**Your objective:**
Print only the lines below from the one with "Open the Inventory menu" to the one with "Image resolution: width=1144", both included, exactly as they stand. Leave pictures out.
((
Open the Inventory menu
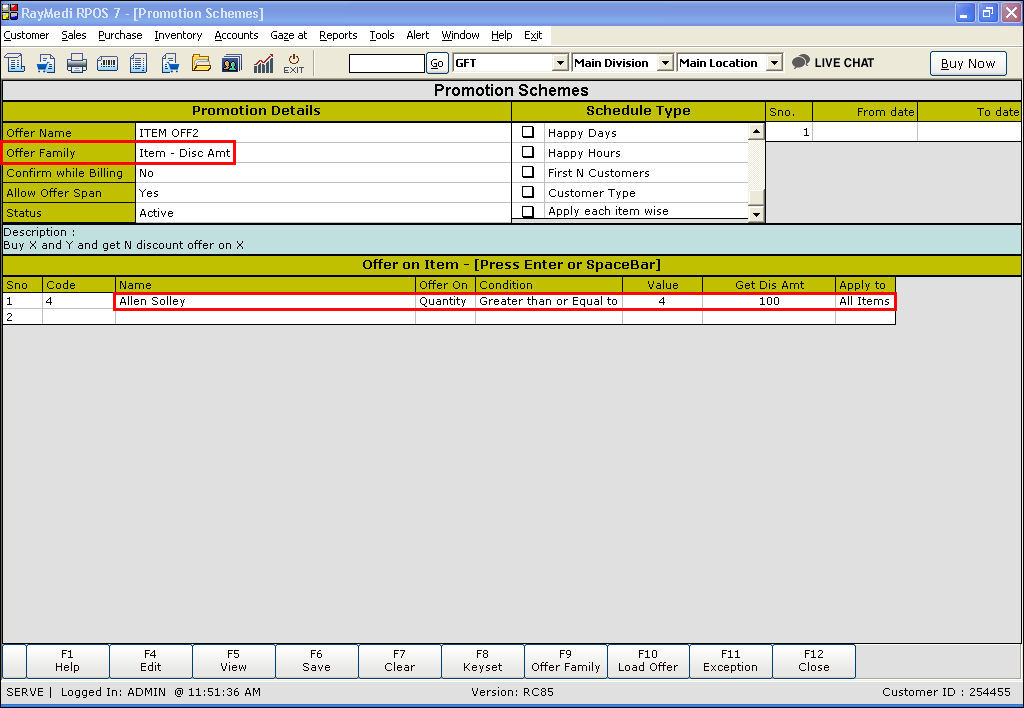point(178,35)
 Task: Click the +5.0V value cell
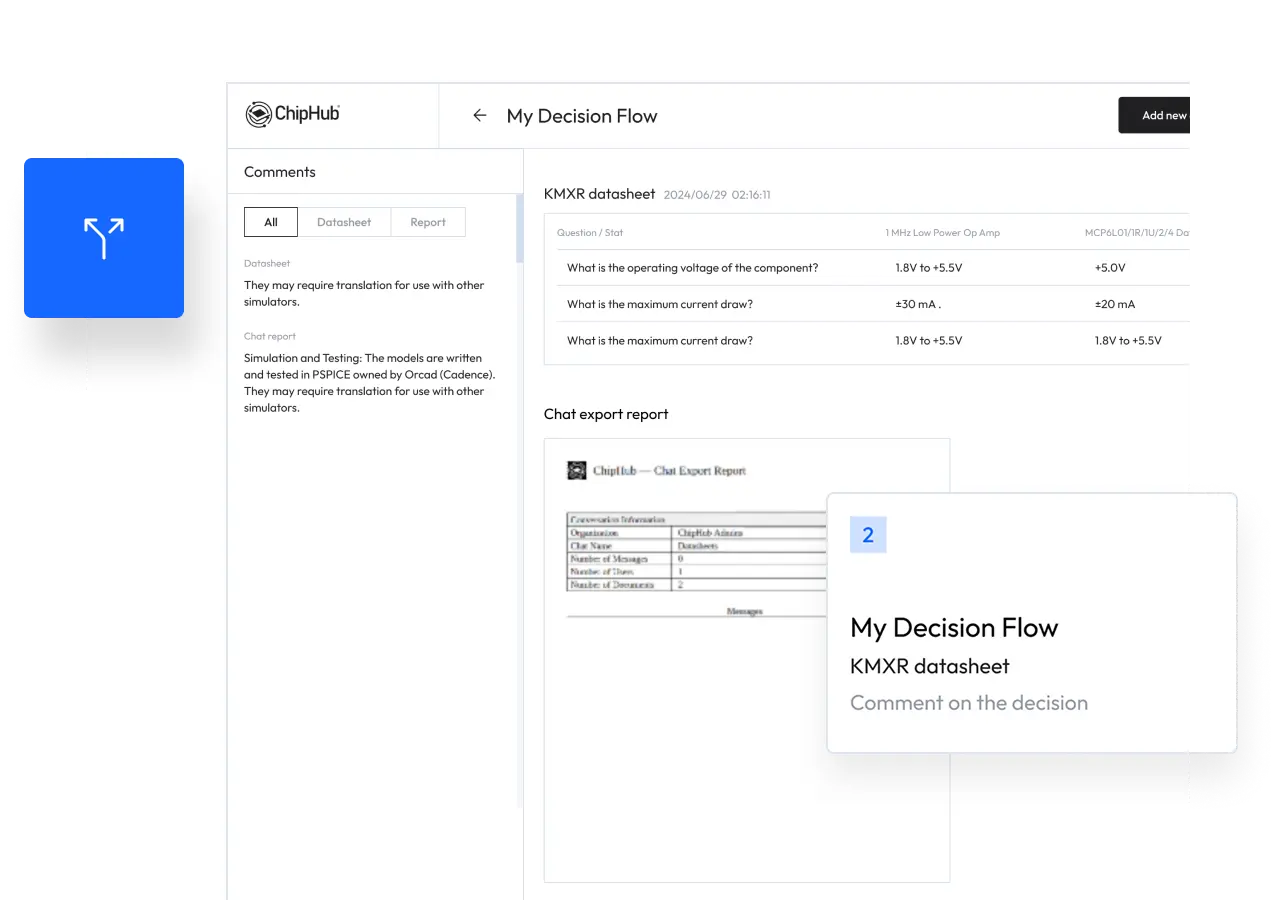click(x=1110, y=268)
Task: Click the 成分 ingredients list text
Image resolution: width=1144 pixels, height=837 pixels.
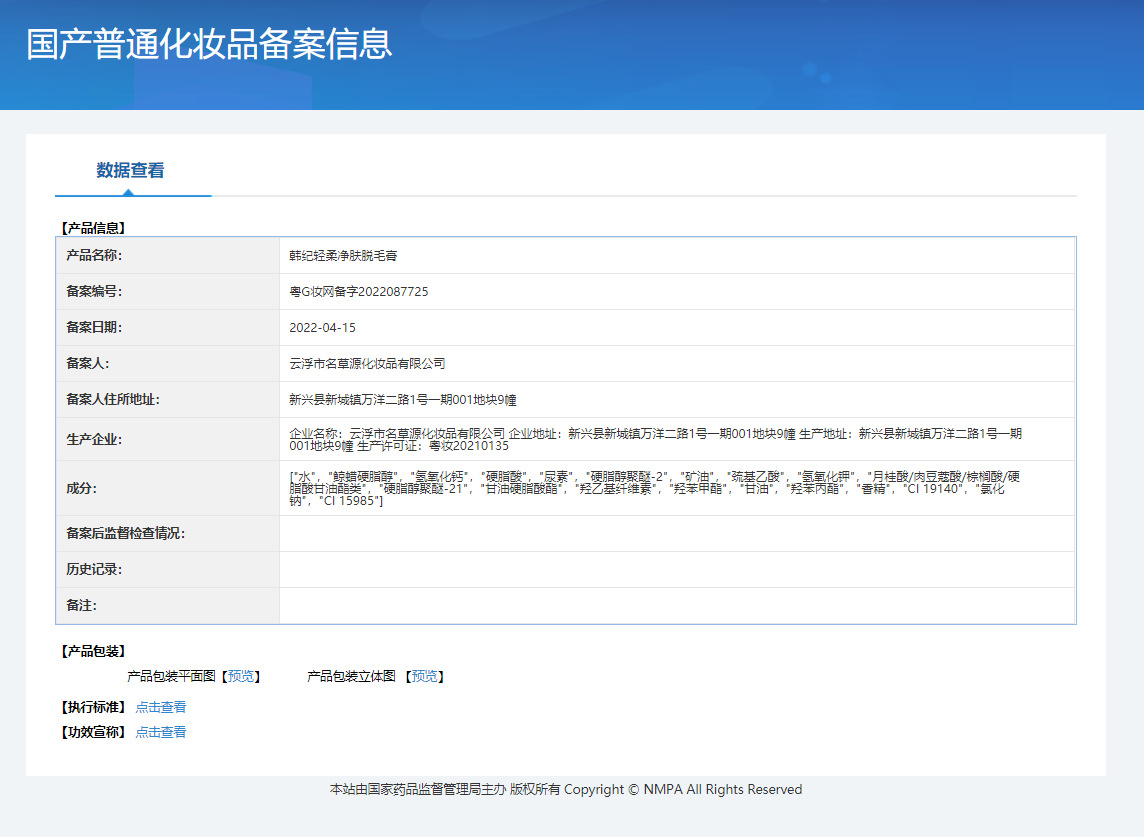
))
((
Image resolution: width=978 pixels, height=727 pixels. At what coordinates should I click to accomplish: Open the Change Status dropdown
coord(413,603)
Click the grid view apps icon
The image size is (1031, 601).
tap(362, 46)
))
((
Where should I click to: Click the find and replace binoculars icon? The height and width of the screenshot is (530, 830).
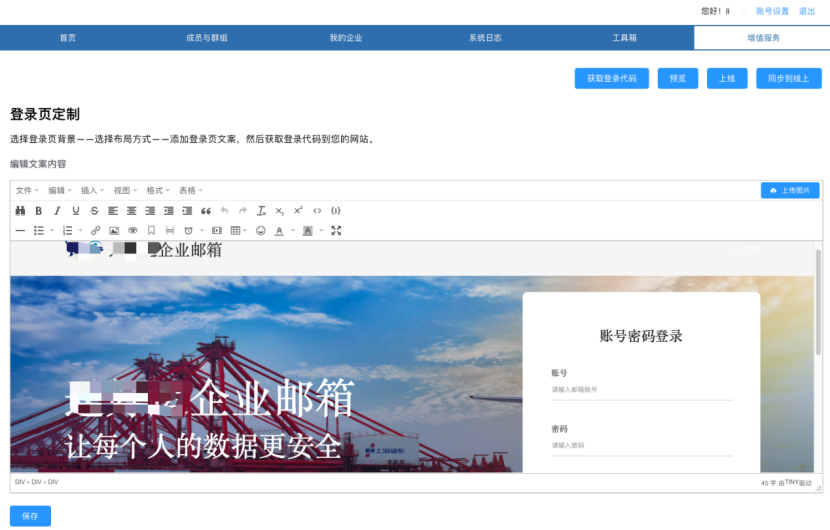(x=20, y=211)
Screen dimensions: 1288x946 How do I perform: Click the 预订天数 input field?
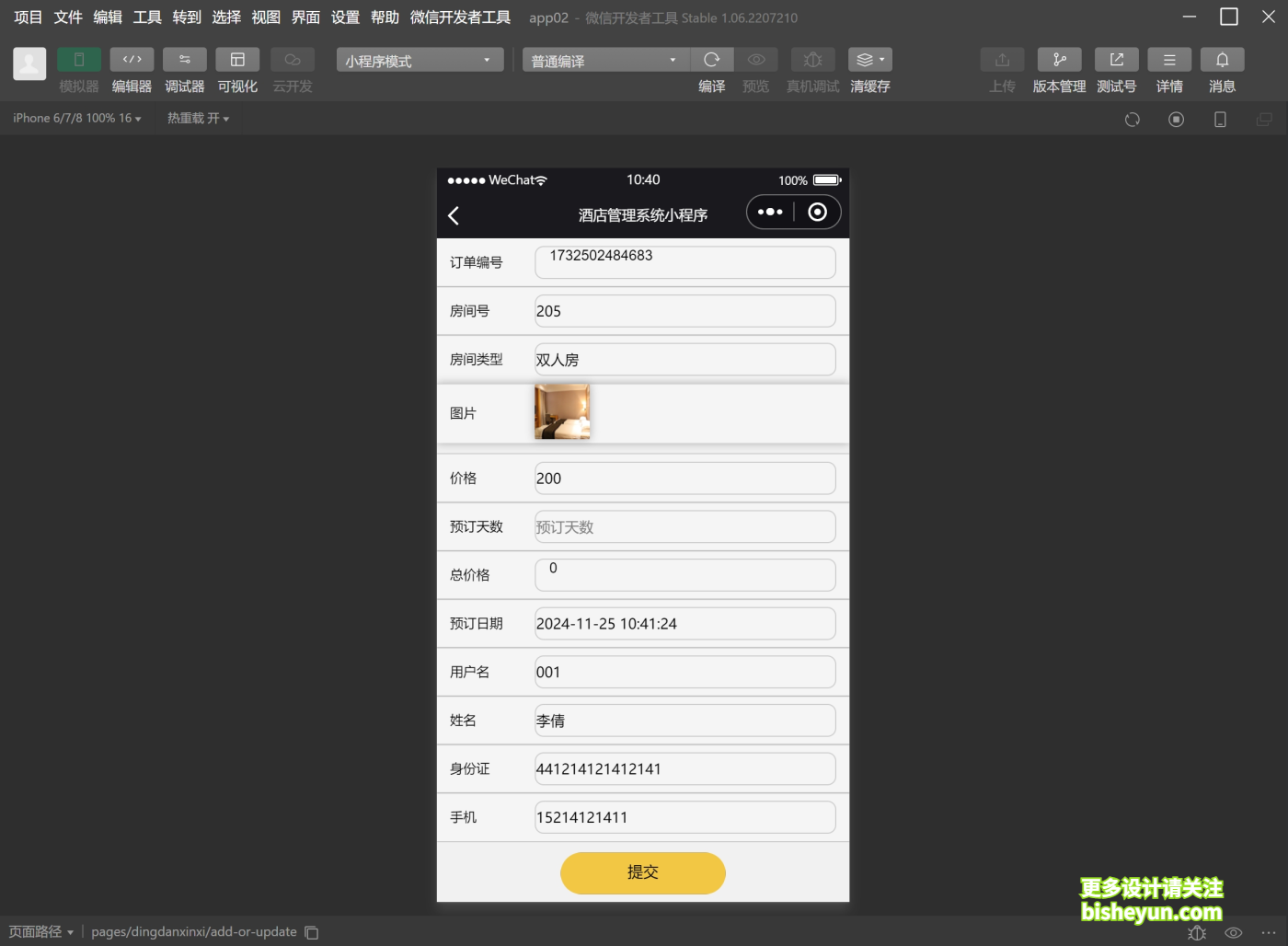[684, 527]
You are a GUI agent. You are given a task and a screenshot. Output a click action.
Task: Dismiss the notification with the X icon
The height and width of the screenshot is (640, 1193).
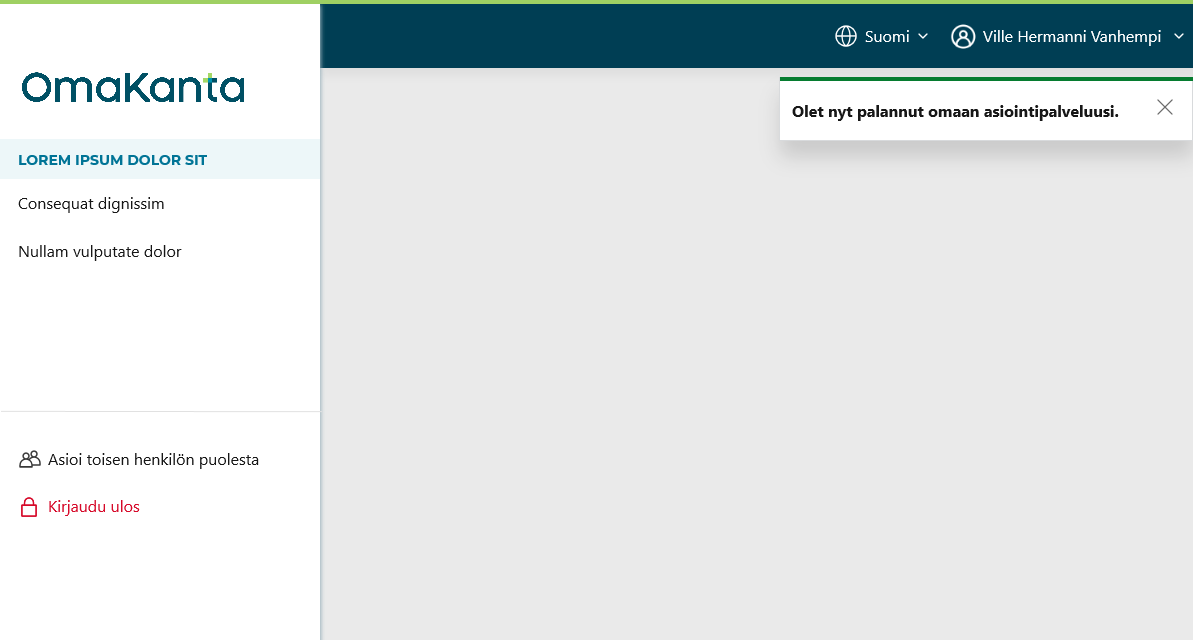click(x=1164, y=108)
))
**Problem solution:**
Open the Inventory menu
point(178,35)
 Task: Click the +5.0V value cell
click(x=1110, y=268)
Task: Click the 成分 ingredients list text
Image resolution: width=1144 pixels, height=837 pixels.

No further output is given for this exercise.